Y entonces, Mike toma la almohada y, lentamente, asfixia a Amanda. No lo hace con odio ni desesperación. Lo hace con dolor, con amor, con una tristeza que traspasa la pantalla. Una decisión imposible, tomada entre lágrimas, porque seguir conectada a ese sistema significaba seguir sufriendo, seguir pagando, seguir desapareciendo.
Y así termina la historia. Sin fuegos artificiales, sin giros dramáticos, sin esperanza. Solo dos personas destruidas por un sistema que convirtió el amor en deuda, la salud en contrato, y la vida… en suscripción.
Al terminar el episodio, mi esposa y yo nos quedamos en silencio. No porque no supiéramos qué decir, sino porque sentíamos que cualquier cosa que dijéramos se iba a quedar corta. “Una pareja cualquiera” no es de esos episodios que te sorprenden con un giro inesperado. Lo que te sacude es lo real, lo posible, lo cercano. Lo que duele es que no hay monstruos, no hay villanos, solo un sistema que se aprovecha de la desesperación de la gente… como ya lo hacen muchos en la vida real.
La idea de pagar para que tu esposa no diga anuncios sin control, o para que simplemente siga viva... suena absurda.

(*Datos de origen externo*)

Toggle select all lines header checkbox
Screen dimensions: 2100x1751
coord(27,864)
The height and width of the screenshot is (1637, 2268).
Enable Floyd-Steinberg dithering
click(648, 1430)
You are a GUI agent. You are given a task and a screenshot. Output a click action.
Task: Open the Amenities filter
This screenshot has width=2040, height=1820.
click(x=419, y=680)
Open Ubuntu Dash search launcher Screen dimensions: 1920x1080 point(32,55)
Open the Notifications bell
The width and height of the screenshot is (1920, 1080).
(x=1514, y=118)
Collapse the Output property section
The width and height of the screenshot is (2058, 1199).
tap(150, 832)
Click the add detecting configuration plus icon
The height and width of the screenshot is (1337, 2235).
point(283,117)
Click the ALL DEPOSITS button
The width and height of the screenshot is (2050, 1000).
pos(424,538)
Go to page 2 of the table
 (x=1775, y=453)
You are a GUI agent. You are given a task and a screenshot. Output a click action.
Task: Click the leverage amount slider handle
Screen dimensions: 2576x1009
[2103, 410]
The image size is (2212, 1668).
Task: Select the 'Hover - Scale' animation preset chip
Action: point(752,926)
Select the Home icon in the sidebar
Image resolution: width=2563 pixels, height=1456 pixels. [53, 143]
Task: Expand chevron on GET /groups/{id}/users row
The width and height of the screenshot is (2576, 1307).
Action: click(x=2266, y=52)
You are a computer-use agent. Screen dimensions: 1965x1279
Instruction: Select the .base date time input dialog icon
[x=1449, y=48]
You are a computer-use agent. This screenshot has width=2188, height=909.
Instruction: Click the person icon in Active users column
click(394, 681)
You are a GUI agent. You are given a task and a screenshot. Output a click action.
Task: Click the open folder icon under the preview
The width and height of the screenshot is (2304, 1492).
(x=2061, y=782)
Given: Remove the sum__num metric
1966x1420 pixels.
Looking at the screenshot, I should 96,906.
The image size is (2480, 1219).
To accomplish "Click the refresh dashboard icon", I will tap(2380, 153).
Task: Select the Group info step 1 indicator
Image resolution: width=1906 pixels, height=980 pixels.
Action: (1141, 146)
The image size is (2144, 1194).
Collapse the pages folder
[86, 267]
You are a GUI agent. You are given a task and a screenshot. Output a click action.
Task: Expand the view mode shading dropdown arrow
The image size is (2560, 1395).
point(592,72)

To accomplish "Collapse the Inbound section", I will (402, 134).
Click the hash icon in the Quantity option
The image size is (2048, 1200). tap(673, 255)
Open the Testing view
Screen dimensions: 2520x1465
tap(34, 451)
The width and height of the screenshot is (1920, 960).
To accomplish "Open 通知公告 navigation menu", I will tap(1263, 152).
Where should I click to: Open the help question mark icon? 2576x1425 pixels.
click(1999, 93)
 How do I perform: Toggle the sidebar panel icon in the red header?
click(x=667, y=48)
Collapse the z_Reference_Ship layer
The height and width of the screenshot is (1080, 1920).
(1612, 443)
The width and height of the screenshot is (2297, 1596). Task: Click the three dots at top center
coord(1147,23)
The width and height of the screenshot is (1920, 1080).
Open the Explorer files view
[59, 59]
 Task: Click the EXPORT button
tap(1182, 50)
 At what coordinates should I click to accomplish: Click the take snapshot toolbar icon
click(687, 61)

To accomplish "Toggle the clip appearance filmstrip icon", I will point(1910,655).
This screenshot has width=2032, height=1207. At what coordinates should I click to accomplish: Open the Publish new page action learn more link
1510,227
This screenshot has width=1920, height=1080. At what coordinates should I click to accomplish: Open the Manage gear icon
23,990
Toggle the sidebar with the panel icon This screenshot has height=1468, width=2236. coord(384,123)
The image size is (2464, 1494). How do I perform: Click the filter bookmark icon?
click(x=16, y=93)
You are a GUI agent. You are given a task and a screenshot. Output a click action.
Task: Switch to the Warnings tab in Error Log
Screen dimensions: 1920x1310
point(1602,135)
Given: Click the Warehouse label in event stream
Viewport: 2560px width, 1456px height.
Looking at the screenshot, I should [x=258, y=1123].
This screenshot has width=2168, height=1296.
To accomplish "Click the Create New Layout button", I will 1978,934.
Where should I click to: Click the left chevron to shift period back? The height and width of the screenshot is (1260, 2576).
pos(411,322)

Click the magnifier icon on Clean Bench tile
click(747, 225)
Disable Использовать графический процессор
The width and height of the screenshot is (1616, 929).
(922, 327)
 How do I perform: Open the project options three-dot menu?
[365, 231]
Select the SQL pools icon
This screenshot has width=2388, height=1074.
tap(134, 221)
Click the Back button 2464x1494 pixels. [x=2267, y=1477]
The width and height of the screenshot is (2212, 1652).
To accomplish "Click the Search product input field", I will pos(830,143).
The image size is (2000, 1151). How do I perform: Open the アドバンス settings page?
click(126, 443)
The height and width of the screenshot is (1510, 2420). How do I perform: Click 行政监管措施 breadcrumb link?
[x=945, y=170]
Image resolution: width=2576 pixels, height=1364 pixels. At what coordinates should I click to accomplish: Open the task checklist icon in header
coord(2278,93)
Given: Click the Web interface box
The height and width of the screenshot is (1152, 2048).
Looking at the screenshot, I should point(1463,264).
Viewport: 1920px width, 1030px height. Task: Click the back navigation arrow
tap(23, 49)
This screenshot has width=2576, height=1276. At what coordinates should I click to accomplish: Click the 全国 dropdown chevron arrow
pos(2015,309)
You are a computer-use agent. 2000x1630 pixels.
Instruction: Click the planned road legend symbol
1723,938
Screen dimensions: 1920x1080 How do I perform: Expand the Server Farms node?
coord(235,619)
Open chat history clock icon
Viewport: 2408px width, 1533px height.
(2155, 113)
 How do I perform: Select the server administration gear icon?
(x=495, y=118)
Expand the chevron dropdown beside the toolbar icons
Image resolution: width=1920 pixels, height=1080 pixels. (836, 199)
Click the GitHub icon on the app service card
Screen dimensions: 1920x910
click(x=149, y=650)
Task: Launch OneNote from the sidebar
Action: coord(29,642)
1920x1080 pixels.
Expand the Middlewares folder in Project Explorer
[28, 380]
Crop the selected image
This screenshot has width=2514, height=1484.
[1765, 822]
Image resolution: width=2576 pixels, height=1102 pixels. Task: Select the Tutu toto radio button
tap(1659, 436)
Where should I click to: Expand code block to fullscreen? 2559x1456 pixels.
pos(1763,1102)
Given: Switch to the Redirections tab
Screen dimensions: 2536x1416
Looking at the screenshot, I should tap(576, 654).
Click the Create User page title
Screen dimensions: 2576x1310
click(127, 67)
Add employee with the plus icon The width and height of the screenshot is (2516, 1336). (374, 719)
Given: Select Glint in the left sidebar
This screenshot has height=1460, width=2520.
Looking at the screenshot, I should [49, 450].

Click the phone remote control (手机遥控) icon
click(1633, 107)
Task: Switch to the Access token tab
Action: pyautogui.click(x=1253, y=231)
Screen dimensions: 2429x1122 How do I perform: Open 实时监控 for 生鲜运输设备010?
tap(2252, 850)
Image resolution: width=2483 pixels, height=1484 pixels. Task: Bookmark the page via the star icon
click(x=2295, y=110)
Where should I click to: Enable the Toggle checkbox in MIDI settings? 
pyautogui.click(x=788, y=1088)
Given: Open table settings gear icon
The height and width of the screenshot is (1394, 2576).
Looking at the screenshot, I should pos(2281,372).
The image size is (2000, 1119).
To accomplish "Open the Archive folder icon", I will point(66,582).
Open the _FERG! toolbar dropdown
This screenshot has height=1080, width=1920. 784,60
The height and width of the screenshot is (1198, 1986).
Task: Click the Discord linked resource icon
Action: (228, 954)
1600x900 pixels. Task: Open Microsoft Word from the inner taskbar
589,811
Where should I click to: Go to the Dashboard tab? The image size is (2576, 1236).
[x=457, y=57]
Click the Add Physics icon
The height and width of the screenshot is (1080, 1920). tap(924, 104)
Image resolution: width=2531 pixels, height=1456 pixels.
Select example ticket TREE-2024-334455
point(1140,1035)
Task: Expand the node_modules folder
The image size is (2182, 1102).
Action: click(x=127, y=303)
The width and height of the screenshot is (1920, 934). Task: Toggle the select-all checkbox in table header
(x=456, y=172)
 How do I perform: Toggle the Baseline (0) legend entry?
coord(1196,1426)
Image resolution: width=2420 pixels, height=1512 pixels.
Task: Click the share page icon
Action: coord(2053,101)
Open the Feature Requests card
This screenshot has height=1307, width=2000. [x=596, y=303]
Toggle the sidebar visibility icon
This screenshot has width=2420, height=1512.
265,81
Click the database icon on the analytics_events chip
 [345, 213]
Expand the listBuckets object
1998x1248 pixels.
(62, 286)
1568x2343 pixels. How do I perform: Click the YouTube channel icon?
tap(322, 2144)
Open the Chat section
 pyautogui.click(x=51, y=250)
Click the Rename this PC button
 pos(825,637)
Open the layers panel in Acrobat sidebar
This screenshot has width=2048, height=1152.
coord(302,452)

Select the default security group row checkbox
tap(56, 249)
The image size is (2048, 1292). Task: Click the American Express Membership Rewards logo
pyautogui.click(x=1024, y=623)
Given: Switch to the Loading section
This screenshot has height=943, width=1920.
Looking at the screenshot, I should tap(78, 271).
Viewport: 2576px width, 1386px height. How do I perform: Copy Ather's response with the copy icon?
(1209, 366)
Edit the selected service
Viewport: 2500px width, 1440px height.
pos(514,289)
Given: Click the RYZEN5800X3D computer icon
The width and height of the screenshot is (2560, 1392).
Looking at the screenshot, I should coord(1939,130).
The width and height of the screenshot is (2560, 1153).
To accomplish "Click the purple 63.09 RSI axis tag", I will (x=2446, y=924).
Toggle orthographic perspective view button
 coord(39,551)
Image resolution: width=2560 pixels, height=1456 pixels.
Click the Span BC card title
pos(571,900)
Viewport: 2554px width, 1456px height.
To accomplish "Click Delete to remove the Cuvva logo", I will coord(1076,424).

Pero si lo piensas bien, ya estamos aceptando cosas igual de ridículas. Pagar por no tener publicidad. Pagar por ver lo que ya pagaste. Pagar por conservar funciones que antes eran básicas. El episodio solo toma eso y lo lleva al extremo. Pero no a un extremo tan lejano.
Como crítica me pareció brutal, porque no se va por la ciencia ficción rebuscada, sino por lo emocional, por lo cotidiano. Como reflexión, me pegó fuerte: ¿qué tanto estamos dispuestos a ceder por mantener a flote lo que amamos? ¿Cuánto cuesta vivir... y hasta cuándo tiene sentido seguir pagando por ello? Y como experiencia personal, puedo decir que este capítulo nos dejó más tocados de lo que esperábamos. No es fácil de ver, pero tampoco fácil de olvidar. ¿y si fuéramos nosotros?
Tal vez eso es lo que más me dolió: no sentir que estaba viendo un futuro… sino reconocer que muchas cosas de ese mundo ya están aquí. Y que, si no ponemos un alto, cualquier día podríamos estar pagando por media hora de humanidad.